Les gisements de ROI sont multiples dans un aéroport

GRÉGOIRE DE LA CROUÉE, directeur de la business line Mobile Pro chez Hub One

« La 5G va être un socle commun à un panel d’usages très différents et c’est en agrégeant ces multiples usages métiers que l’on peut dégager un ROI intéressant avec une infrastructure 5G privée. Dans un aéroport, il y a de nombreux cas d’usages liés aux processus côté avion, ce que l’on nomme le “airside”. C’est notamment le cas de la géolocalisation des véhicules de piste. La 5G aide également les agents à gérer les flux des passagers. Une application sur tablette leur permet de coordonner leurs actions et par exemple d’assurer la gestion des passagers à mobilité réduite. Parmi les usages futurs auxquels nous réfléchissons, il y a bien évidemment la réalité augmentée pour la maintenance des avions, ainsi que la robotisation de certaines tâches : tout comme les chariots qui amènent ou déchargent les bagages auprès des avions, les tracteurs de pushback peuvent être contrôlés à distance grâce à la faible latence de la 5G. »

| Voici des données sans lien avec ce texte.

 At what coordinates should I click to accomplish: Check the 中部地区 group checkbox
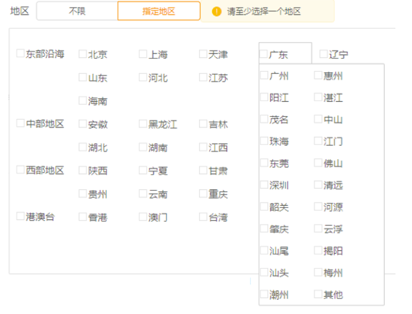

Réseaux 5G. Dans un aéroport, il y a de nombreux cas d’usages liés aux processus côté avion, ce que l’on nomme le “airside”.
Les gisements de ROI sont multiples dans un aéroport

Un réseau 5G privé pour l’aéroport Paris CDG

Hub One a déployé un réseau 5G privé sur l’aéroport Paris-Charles-de-Gaulle. L’objectif était d’offrir une qualité de service la plus homogène possible sur l’ensemble de la surface aéroportuaire, tant à l’intérieur qu’à l’extérieur des bâtiments. Cela représente 2 millions de m2 (2 km2) indoor et 50 km2 de surface totale. Cette couverture réseau est assurée par une quarantaine d’antennes extérieures, auxquelles il faut ajouter une quarantaine de smallcells déployées face aux avions. C’est en effet sur ces places de parking que sont effectuées toutes les opérations d’avitaillement. En indoor, plus de 1 000 antennes de plus faible puissance ont été installées pour couvrir tous les bâtiments. Un vrai travail d’ingénierie pour gérer la couverture de ces antennes, les possibles interférences et le handover.